▶ _Source text_
▽
A quick and easy dinner recipe featuring zucchini boats stuffed with flavorful Italian sausage, cheese, and herbs, perfect for busy weeknights or dinner parties.

Ingredients

Scale
  • 4 medium zucchinis, halved lengthwise and scooped out
  • 1 pound Italian sausage, casing removed (mild or spicy)
  • 2 tablespoons olive oil
  • 1 small yellow onion, finely chopped
  • 3 cloves garlic, minced
  • 1 cup diced tomatoes, canned or fresh, drained
  • 1 cup shredded mozzarella cheese (about 100g)
  • ¼ cup grated Parmesan cheese (about 25g)
  • 2 tablespoons fresh basil, chopped (or 1 teaspoon dried)
  • Salt and pepper to taste
  • Red pepper flakes, optional pinch

Instructions

  1. Preheat your oven to 400°F (200°C). Line a baking sheet with parchment paper or lightly grease it to prevent sticking.
  2. Cut the zucchinis in half lengthwise. Using a spoon or melon baller, carefully scoop out the seeds and some flesh to create ‘boats,’ leaving about a ¼-inch thick shell. Set the scooped flesh aside. Arrange the zucchini boats on the baking sheet.
△
▶ _Task goal_
Duplicate the portion of the zucchini boats recipe that runs from "Ingredients" up to and including "1 teaspoon dried)". The data that comes next is not needed for this work.

▶ _Dataset section_
▽
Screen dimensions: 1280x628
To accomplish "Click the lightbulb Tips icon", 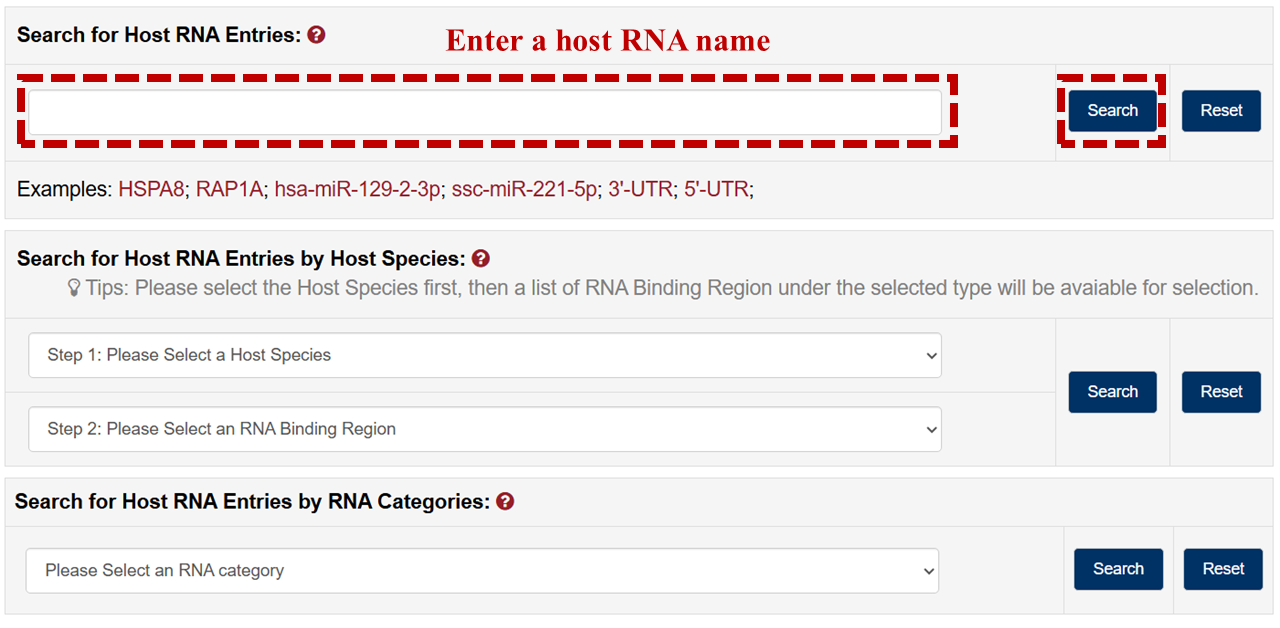I will pyautogui.click(x=73, y=288).
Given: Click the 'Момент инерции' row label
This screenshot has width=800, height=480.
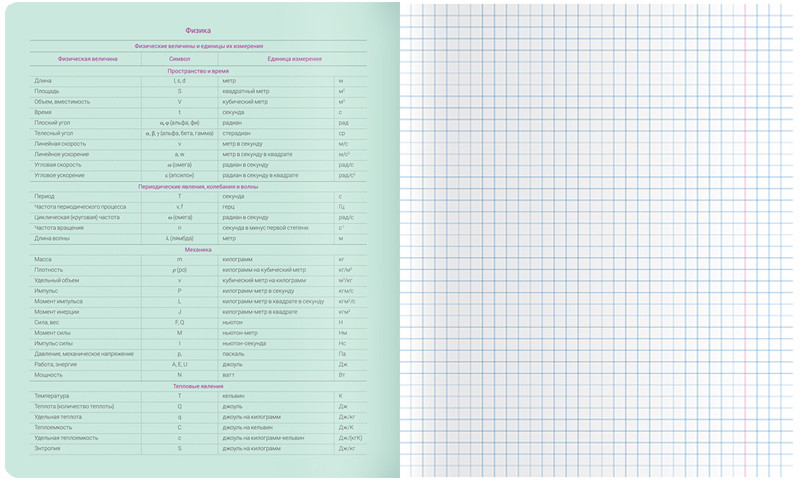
△
▶ _Exercise answer_
Ingredients

Scale
  • 4 medium zucchinis, halved lengthwise and scooped out
  • 1 pound Italian sausage, casing removed (mild or spicy)
  • 2 tablespoons olive oil
  • 1 small yellow onion, finely chopped
  • 3 cloves garlic, minced
  • 1 cup diced tomatoes, canned or fresh, drained
  • 1 cup shredded mozzarella cheese (about 100g)
  • ¼ cup grated Parmesan cheese (about 25g)
  • 2 tablespoons fresh basil, chopped (or 1 teaspoon dried)